**CHECK YOUR UNDERSTANDING**.
a. In the interview, what kind of PTO policy does Deepgram have?
b. Duplicate the part of the interview that begins at the words "At Deepgram, we also" and stops after the words "them every day.".

**PASSAGE**.

Start of Block

Adam Sypniewski: That's also a really good question. And you're right, it's very important. What I tended to find works really well is to make sure that they are focused on things they love. If you're not focused on things you love, it's much easier to get burnt out. If you can focus on things you do enjoy, then oftentimes burnout comes down the line once those first few weeks or whatever start to wear off. So making sure that they're excited about what they're working on. And ask them during those weekly touch points, those 5, 10, 15 minute touch points, "Do you like what you're working on? Is there something else you want to work on? What is the next project you want to work on after this?" Always being aware of their emotional temperature, what they're passionate about, and making sure that you can give them that time.

The other one is be incredibly flexible, allowing them rather to be incredibly flexible with their time. So at Deepgram, we have an unlimited PTO policy. This is sometimes controversial in the industry. People will say like, "Oh, I don't know how much I'm allowed to take." It's awkward conversation. We try very carefully to encourage it to be a very open conversation or to even encourage people to take PTO, like, "Wow, you guys did a great job. Why don't you to take the rest of the week off?" Or if people will just say, "Hey, I've done a lot of work. I just need to take a break." Great, no problem. So being very supportive of that, letting people be open and express when they are starting to feel stressed and immediately letting them be able to vent that or get that out of their system by being able to take time away is good.

At Deepgram, we also operate in a number of time zones around the world. And so we're already kind of aware that some people are available at certain times and not at others, which means honestly that if you want as an engineer to work three hours in the morning and then take a nice long three hour lunch, go for a walk, play with the dog, come back, work later into the evening or however you want to organize your life, that's okay. Don't have this strong expectation that people must always be around at every time. Let them find their times. That will also help them naturally keep their stress levels lower because they don't feel like they have to get everything done in this wall of time in front of them every day.

Shane Hastie: Obviously, the last year and a half, we've all been remote. Is Deepgram a consciously and deliberately remote environment?

Being a remote-first organisation [15:22]

Adam Sypniewski: Deepgram has been since it's very beginning. I'm actually Deepgram's first employee. And our co-founder was in San Francisco and I stayed in Ann Arbor, Michigan, and that was fine. Right from the beginning, we had that separation. For a while, we tended to hire up in San Francisco and slowly we had people move out of San Francisco or we hired one or two people remotely. But really from the beginning we've had an attitude of, "Good people are all over the place. Let's find the good people, the people with passion who want to work on this wherever they might be."

This isn't to say there isn't an advantage to having an office. There can be, especially if you have a very passionate team who want to work together. Engineers, I find, and my experience as an engineer, I love doing whiteboarding sessions, problem solving sessions, draw on the board and think about it. It's so much more visceral in experience than waving your hands on a Zoom call. I think that an office environment is something that is good to have, but not something that should be required. It is a perk. Like many other perks, there are benefits that an employer might offer. So in the case of Deepgram, kind of come full cycle, we've always been remote. We're always been open to remote, but we also offer that office environment with people who want to come in and work with like-minded individuals on exciting problems.

End of Block

**ENTRIES PROVIDED**.
Start of Block

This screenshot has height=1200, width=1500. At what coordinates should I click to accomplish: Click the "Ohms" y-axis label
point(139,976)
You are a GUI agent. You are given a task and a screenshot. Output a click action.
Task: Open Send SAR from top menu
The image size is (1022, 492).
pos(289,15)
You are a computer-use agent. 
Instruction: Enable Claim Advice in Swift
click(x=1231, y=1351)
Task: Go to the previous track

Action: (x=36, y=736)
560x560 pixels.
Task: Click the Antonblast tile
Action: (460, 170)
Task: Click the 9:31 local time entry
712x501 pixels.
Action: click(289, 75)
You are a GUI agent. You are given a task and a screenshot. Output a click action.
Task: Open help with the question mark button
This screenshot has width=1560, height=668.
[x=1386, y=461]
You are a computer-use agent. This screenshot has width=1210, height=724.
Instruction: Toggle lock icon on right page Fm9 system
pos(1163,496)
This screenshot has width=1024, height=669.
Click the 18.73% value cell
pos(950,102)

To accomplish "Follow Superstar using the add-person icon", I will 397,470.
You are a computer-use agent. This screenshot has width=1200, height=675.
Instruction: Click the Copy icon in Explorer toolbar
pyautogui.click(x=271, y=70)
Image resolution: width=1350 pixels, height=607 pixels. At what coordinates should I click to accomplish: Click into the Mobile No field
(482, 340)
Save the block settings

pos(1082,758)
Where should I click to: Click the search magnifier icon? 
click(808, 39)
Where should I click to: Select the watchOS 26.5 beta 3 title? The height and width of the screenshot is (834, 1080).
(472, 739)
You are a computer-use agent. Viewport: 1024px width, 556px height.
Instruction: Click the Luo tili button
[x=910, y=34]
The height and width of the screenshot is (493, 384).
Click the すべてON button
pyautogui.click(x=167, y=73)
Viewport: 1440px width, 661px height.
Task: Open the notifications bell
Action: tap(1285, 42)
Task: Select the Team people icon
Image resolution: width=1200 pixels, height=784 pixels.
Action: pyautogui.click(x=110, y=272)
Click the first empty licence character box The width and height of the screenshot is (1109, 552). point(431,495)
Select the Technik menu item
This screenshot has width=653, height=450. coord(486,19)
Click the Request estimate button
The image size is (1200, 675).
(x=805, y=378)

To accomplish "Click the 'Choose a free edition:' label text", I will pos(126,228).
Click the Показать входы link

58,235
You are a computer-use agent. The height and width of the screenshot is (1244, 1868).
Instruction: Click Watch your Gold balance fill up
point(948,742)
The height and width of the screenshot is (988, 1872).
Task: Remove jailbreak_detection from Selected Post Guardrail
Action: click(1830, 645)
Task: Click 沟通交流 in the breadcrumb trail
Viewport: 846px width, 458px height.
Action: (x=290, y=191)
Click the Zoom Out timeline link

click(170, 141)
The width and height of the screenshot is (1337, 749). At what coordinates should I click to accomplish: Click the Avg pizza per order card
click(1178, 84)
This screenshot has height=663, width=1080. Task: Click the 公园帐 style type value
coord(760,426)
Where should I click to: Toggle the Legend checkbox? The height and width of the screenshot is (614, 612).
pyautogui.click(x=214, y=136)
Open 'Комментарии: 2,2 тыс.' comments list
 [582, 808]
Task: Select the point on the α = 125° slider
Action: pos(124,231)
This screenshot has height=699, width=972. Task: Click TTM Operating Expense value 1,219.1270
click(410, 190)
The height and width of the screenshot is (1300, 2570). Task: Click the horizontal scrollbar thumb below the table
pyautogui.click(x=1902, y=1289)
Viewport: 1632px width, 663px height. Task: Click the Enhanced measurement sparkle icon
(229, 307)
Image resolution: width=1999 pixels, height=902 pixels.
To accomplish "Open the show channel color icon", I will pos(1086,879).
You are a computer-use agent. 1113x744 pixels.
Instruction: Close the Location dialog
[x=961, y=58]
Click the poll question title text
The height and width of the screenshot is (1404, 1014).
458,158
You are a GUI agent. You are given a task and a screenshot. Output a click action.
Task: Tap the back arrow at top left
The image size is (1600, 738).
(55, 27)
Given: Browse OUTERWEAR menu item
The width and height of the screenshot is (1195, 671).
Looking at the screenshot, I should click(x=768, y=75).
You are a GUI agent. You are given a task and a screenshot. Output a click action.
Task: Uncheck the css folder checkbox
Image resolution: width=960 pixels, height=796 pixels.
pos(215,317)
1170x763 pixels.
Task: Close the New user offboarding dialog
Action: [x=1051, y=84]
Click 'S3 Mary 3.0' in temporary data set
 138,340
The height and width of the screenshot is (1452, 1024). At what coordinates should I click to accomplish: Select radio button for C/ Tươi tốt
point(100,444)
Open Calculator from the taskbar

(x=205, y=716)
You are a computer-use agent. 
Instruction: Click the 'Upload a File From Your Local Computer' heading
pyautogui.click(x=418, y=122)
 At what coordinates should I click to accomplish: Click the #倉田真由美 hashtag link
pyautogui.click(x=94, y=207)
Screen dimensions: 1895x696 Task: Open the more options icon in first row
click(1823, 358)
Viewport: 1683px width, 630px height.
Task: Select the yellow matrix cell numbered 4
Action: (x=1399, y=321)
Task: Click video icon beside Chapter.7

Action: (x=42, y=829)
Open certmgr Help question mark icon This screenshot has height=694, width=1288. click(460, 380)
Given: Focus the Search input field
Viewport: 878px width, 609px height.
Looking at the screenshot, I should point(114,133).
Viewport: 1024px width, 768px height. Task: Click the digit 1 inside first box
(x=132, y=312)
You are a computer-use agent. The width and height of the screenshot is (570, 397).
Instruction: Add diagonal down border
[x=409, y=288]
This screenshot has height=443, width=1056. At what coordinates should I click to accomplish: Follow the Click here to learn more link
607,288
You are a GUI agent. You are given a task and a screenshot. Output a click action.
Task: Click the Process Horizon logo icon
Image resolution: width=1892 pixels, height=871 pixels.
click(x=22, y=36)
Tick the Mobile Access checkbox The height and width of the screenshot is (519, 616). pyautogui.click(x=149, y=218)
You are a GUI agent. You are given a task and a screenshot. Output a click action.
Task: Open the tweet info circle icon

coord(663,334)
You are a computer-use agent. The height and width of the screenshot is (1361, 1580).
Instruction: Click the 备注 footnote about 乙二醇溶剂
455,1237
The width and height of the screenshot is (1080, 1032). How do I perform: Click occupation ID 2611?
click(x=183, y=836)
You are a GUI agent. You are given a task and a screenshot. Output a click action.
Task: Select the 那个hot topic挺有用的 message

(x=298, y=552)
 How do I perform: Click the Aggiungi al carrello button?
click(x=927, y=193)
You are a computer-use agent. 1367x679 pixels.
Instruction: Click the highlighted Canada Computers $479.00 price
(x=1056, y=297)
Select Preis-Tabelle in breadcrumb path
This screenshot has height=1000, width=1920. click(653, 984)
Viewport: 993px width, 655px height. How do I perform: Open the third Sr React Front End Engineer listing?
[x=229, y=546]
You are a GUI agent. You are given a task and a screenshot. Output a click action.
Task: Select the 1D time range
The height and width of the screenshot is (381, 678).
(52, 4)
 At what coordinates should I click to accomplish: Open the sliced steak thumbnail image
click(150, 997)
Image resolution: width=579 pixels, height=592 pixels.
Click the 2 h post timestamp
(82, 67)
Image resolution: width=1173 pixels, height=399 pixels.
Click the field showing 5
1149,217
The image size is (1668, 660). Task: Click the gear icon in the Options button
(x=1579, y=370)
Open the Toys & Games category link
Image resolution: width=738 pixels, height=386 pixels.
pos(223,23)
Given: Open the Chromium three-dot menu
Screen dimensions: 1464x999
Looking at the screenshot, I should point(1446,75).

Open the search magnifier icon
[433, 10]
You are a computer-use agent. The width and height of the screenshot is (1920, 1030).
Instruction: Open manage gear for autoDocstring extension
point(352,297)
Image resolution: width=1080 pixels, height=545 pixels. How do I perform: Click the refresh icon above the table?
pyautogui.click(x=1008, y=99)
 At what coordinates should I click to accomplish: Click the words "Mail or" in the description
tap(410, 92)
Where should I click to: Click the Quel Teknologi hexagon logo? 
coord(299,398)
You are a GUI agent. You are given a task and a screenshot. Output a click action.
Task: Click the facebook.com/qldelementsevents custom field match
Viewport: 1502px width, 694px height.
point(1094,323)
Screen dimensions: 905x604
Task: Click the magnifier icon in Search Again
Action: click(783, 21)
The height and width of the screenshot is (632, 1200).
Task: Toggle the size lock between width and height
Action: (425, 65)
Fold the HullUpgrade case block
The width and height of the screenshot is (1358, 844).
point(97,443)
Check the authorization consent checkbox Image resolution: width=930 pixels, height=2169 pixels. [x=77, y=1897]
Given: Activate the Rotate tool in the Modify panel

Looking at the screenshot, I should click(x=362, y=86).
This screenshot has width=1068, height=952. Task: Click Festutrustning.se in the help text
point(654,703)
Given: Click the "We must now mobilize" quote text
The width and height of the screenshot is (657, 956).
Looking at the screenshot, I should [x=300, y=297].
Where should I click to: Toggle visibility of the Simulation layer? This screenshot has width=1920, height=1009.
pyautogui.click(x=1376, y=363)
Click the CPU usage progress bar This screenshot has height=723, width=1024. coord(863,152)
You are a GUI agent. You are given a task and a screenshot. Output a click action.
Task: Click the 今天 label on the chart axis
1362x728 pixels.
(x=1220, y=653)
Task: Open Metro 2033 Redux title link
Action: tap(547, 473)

End of Block

**EXERCISE RESPONSES**.
a. Deepgram has an unlimited PTO policy.

b.
At Deepgram, we also operate in a number of time zones around the world. And so we're already kind of aware that some people are available at certain times and not at others, which means honestly that if you want as an engineer to work three hours in the morning and then take a nice long three hour lunch, go for a walk, play with the dog, come back, work later into the evening or however you want to organize your life, that's okay. Don't have this strong expectation that people must always be around at every time. Let them find their times. That will also help them naturally keep their stress levels lower because they don't feel like they have to get everything done in this wall of time in front of them every day.